She’s not even sure what she expects to happen. It’s not as though she and Jughead exchange messages on a daily or even frequent basis. Their impromptu hangout at the diner two days ago was more a product of good timing and present company than anything else, so it’s not as though she has a reliable history to compare notes to or draw comfort from.

Her phone pings.

_Bring breakfast and you’ve got yourself a deal._

The laugh that bursts out of her is both a surprise and a relief. It’s oddly reassuring, to know some things in Riverdale haven’t changed, that some things stay the same. Jughead still loves food as much as he loves a good mystery, and Betty, well. Betty may have just acquired a new partner to solve crimes with.

It doesn’t take twenty minutes to respond this time. No, it takes all of three seconds to type a response and hit send, excitement flooding her veins.

_Deal_. :)

 

* * *

 

It goes to shit, because of course it does.

Betty has always been a bit of a mess when it comes to Polly, always felt bereft when it came to her sister’s sudden and dramatic disappearance from her life. She doesn’t mean to get sidetracked from the paper, from the investigation, from Jughead, but she does anyway and boy, does she regret it.

The wonderful thing about Jughead though, is that he doesn’t go where he’s not wanted. He doesn’t push, doesn’t question, doesn’t pester. Veronica keeps staring when she thinks Betty isn’t looking, conflicted glances that claw guilt straight into her palms via moon crested fingernails. She doesn’t blame Veronica for her worry, and she doesn’t blame Cheryl for her dead brother’s part in the playbook either, but Betty still feels on edge, ready to fight or blow or _something_ at a moment’s notice and she doesn’t know what to do, with any of it.

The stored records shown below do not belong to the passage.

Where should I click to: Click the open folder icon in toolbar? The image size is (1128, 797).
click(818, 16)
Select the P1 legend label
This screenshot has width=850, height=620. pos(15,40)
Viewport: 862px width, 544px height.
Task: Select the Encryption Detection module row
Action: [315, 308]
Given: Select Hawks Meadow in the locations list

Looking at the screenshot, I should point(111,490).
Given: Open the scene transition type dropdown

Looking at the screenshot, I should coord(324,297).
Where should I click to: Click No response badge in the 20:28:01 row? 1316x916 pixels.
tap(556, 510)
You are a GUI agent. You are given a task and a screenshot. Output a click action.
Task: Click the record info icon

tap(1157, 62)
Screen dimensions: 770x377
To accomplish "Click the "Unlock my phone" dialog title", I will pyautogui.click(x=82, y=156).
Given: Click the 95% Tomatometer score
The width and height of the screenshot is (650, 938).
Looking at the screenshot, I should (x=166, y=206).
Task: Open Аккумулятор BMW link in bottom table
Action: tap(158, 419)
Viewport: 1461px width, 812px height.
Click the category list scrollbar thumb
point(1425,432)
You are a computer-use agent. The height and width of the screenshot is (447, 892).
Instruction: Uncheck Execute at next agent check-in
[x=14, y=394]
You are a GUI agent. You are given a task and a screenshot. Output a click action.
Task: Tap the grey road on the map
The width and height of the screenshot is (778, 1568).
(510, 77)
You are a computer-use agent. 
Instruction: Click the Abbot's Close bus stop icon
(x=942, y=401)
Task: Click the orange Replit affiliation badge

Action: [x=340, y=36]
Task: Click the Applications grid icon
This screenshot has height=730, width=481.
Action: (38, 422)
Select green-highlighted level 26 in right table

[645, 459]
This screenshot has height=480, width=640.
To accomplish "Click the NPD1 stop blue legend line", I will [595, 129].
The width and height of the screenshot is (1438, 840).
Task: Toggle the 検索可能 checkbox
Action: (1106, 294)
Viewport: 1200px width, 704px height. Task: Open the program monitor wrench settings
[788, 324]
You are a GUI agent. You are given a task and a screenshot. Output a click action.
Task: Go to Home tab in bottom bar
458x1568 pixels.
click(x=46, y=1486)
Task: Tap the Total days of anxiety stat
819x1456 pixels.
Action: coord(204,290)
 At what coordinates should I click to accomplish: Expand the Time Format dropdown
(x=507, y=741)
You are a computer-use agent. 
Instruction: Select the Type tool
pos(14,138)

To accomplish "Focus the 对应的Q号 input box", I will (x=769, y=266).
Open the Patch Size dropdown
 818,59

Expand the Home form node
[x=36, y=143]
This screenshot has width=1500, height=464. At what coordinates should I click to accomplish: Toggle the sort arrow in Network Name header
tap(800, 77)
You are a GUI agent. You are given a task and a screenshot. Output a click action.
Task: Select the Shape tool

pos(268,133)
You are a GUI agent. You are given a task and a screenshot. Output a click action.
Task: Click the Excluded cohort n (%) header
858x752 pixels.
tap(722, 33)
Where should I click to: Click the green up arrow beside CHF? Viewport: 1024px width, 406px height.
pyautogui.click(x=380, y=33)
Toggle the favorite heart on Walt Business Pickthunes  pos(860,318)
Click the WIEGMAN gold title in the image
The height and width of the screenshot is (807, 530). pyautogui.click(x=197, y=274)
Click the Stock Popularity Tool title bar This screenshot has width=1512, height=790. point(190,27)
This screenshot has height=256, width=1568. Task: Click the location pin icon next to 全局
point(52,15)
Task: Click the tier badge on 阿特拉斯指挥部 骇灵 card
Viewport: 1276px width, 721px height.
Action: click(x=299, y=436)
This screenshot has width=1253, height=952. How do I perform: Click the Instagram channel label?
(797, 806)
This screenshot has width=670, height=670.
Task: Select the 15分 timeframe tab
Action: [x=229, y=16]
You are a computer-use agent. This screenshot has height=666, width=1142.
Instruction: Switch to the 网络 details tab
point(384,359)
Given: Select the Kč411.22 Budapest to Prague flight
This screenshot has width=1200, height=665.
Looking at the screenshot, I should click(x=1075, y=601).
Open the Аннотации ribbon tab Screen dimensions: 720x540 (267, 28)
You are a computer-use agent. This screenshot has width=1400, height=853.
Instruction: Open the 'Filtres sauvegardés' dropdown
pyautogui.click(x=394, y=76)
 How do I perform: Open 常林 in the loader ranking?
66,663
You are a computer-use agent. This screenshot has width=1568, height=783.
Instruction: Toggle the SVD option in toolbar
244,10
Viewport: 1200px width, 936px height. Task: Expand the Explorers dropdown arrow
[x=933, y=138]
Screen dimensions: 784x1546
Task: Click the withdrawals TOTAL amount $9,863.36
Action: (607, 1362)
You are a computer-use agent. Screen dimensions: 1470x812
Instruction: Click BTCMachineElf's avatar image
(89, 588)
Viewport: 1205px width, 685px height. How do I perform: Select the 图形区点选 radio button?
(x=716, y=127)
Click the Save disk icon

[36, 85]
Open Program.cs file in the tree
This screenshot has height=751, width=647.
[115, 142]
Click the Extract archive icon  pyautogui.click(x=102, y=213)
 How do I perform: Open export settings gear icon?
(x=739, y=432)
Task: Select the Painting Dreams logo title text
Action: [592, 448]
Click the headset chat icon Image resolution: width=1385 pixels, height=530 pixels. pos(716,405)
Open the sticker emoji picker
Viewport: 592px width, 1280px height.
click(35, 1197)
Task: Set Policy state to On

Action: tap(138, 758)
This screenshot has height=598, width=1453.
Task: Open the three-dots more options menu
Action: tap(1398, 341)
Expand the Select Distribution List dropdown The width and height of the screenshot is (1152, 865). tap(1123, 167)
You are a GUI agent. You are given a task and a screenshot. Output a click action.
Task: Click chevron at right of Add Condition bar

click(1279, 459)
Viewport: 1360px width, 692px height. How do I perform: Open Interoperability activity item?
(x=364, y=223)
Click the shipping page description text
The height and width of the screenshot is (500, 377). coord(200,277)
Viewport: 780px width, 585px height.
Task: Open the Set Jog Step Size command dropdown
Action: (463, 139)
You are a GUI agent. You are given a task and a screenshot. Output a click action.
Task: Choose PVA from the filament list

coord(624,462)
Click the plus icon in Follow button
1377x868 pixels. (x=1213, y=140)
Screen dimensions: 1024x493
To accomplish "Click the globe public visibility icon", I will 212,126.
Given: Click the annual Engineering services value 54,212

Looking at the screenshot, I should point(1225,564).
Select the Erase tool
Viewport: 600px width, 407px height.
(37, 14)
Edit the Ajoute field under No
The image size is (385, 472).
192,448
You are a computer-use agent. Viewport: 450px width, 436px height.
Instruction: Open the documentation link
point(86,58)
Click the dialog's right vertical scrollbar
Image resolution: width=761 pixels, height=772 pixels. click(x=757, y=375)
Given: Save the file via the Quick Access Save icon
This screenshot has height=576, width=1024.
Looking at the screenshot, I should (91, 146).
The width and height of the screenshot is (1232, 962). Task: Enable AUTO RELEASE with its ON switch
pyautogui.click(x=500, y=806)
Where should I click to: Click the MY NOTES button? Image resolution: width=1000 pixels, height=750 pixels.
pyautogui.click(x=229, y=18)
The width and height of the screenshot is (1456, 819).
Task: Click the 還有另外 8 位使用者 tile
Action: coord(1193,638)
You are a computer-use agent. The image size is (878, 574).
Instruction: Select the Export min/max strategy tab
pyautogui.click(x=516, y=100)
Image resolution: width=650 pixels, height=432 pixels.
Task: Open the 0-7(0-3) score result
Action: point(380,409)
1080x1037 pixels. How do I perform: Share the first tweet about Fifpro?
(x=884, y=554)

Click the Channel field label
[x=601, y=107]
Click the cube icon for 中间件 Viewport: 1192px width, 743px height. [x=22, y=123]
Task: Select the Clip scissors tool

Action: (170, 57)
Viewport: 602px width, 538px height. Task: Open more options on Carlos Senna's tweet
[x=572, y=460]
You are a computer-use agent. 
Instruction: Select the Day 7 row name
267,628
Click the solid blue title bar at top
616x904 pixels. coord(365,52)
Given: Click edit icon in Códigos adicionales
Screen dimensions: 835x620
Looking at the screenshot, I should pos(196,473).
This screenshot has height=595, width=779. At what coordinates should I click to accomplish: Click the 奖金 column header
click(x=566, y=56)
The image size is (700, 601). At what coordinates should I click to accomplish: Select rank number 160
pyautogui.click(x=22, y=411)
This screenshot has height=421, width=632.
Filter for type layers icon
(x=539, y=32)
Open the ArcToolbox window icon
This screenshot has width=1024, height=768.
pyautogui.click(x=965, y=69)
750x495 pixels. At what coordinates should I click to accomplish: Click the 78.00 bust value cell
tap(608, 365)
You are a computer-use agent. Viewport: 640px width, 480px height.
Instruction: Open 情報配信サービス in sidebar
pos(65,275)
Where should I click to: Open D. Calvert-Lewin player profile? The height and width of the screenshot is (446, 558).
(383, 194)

And then Dilton Doiley tells her and Jughead that Miss Grundy’s car was at Sweet Water River fourth of July weekend and isn’t that ironic? What a small world, that Miss Grundy and Archie Andrews would be in the woods at the same time, on the same day?

When she spots the two of them plus Fred Andrews in Pop’s, her blood damn near boils for the second time in two weeks.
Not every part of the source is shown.